Types of skin grafts to cover chronic wounds: which one should you choose?

Dibujo injertos 3

The use of skin grafts is a traditional technique to promote the healing of acute and chronic wounds. There are different types of skin graft.

Depending on the origin:

  • Autograft or autologous graft: skin obtained from the patient’s own donor site.
  • Allograft or heterologous graft: skin obtained from another person
  • Xenograft or heterograft: skin from other species, such as pigs.
  • Synthetic skin substitutes: manufactured products that work as skin equivalents. They may be epidermal (keratinocyte cultures), dermal or dermoepidermal (artificial skin).

Only autografts are considered permanent. The rest, either because of their composition (degradable by the host) or because of their origin (rejected by the host’s immune response), only provide temporary coverage during a few weeks.

In our daily clinical practice, in chronic wound clinics, we normally use autologous grafts which, depending on their thickness, are classified into:

  • Total skin graft: includes epidermis and dermis. The incision is made up to the subcutaneous tissue and a wedge of skin is obtained. The edges of the resulting defect in the donor site are approximated by sutures.
  • Split-thickness skin graft: its thickness ranges from 0.2 to 0.4 mm. The cutting plane is located above the hair follicles which, by remaining in the donor site, allow healing by secondary intention. They are divided into thin and thick split-thickness skin grafts.
  • Epidermal graft: it is formed solely by epidermis. The traditional methods for obtaining epidermal grafts, based on the suction technique, were tedious. Recently, a device has been commercialized, Cellu Tome, that obtains epidermal micrografts applying heat and negative pressure on the skin. Separation occurs at the level of the lamina lucida, at the dermoepidermal junction.1 The exact mechanism of action of epidermal micrografts in the wound bed is unknown. Clinical experience seems to indicate that it depends on the quality of the recipient bed. Therefore, in many cases wound reepithelization occurs primarily from the edges of the wound and not by the attachment of the grafts, which would behave as promoters of healing by releasing growth factors.1

 

Back to the title of this post, which type of graft should you choose? It depends on the wound. As we have seen in the previous post, in order to consider that a wound is prepared for skin grafting, it must meet certain requirements, such as an adequate granulation tissue. However, it is necessary to take into account other factors that will influence the outcome of the intervention, such as the location of the wound, the extent, the underlying pathology and the needs or comorbidities of the patient.

  • When the vascular supply of the wound is low, the use of thin grafts is recommended. This a typical finding in our wound clinic.
  • The contraction of the wound will be greater if there is less viable dermis, such as in thin grafts, which worsens the aesthetics and functionality of the scar.
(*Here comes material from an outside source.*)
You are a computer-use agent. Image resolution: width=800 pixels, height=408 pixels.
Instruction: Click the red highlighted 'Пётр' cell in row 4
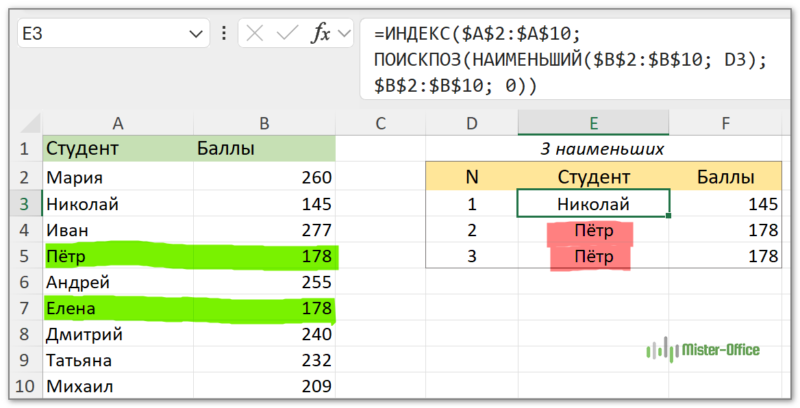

An interesting alternative, used predominantly in extensive wounds and in areas where maintaining mobility is essential, is the use of synthetic dermal substitutes in combination with autologous thin partial thickness skin grafts. Dermal substitutes are sheets with a layer formed mainly by bovine or porcine collagen, which is placed on the wound bed, and another protective silicone layer. After a few weeks, when a suitable dermis is achieved, the silicone sheet is removed and the skin graft is placed.
  • The device to obtain epidermal micrografts (Cellu Tome), might represent an interesting alternative to thin partial skin grafts. This method is simple, does not require anesthesia and minimizes complications in the donor site.1 It is especially interesting in cases of pyoderma gangrenosum because, being minimally invasive, there will be no phenomenon of pathergy in the donor site.2 If you want to know more about epidermal grafts, read the post “Differences between epidermal and dermo-epidermal punch grafts”

 

What techniques do we normally use to obtain autologous split-thickness skin grafts?

A. Mesh graft.

It is obtained with a dermatome and must be performed in an operating theatre. The main benefit of using a graft with grids is that you can save tissue from the donor site (it can expand several times its size). The interest of this meshing is based on the principle of continuous growth of the keratinocytes, which end up filling the free spaces. On the other hand, this lack of continuity allows fluid to drain through the holes in the graft, which prevents the formation of hematoma or seroma.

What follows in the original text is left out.